▸ **Things to do**:
1. From the article on building a data science portfolio, reproduce the passage starting at "Building a portfolio is" and ending at "accomplishments and knowledge.".
2. According to the article on building a data science portfolio, what must you use to show expertise in order to get a job in data science?

▸ **Selected passage**:
++++++++++++++++++++

How to Build a Strong Data Science Portfolio

kanger.dev
Dev Genius
Published in
9 min readJul 19, 2022

--

Building a portfolio is a great learning opportunity and quite effective for showcasing your technical expertise. [Updated]

Data Science Portfolio
Image by Alex Padurariu on Unsplash

One of the most important steps to take when planning how to become a Data Scientist is deciding how you will show your skills, accomplishments and knowledge.

A professional portfolio is an important means for building connections for data scientists, and to get started, assess the skill sets that you have mastered (or you are learning). Based on those skills, build a portfolio for the contributions, internship opportunities and jobs.

The requirements in data science job postings make life challenging for every job applicant to stand out. Your portfolio will, however, strengthen your efforts of data science job hunting. Consider, therefore, public portfolio the skeleton of your skills. You can apply for a wide variety of entry-level Data Science jobs by showcasing your data skills to impress employers through the portfolio.

In this guide, we explain the importance of building a portfolio through projects and provide factual tips that will open doors for you.

The Importance of a Data Science Portfolio

Looking for an entry-level data science job can be a defeating experience because you need experience to land a job, but you also need a job to get experience. It can get puzzling for the beginners. Most data science job roles ask for years of prior experience, making it tough to break into the field.

How are you going to get your no-data-science experience foot in the door? Will a Data Science Certification help you if you don’t have the required experience? NO.

There are many ways to get an entry-level data science job, like internships, advanced bootcamps, master’s degree, but the one thing that has helped many people is creating a portfolio. To get a job in Data Science, you need to show expertise through real-world projects.

++++++++++++++++++++

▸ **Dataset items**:

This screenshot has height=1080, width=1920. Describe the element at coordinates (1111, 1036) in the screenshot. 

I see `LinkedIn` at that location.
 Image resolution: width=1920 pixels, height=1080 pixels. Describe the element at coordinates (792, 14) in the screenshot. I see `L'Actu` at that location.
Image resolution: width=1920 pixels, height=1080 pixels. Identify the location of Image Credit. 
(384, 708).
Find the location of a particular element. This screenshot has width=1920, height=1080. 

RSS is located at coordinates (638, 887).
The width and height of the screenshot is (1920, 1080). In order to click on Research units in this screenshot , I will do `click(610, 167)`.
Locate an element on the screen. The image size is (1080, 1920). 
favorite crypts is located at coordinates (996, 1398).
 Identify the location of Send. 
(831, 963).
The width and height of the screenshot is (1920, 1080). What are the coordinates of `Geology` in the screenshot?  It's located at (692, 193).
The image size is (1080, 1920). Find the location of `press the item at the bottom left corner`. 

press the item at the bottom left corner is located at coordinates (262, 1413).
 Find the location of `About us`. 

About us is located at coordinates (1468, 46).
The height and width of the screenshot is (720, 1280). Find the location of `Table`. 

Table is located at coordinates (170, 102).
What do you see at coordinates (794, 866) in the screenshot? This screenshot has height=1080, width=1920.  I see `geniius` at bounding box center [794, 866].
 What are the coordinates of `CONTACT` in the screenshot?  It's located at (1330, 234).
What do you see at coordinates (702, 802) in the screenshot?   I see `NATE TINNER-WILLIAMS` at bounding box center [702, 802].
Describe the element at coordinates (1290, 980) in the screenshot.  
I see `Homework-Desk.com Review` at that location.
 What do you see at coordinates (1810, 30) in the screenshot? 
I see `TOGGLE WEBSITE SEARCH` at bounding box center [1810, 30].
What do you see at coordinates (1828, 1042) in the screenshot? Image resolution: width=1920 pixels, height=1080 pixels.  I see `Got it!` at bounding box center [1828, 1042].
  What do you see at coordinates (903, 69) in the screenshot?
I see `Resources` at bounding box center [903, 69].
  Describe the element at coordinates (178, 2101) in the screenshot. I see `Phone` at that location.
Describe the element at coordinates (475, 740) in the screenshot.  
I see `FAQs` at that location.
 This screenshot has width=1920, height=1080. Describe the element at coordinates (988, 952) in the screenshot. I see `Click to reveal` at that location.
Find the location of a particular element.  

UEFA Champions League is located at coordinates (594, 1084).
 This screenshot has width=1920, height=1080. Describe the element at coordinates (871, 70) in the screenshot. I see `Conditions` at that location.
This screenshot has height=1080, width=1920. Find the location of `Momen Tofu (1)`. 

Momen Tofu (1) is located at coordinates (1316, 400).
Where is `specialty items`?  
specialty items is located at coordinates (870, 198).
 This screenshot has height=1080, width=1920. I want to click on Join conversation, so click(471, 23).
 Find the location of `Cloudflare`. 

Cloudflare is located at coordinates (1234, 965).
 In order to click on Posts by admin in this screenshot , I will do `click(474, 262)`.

++++++++++++++++++++

▸ **Answers in order**:
1.
Building a portfolio is a great learning opportunity and quite effective for showcasing your technical expertise. [Updated]

Data Science Portfolio
Image by Alex Padurariu on Unsplash

One of the most important steps to take when planning how to become a Data Scientist is deciding how you will show your skills, accomplishments and knowledge.

2. Real-world projects.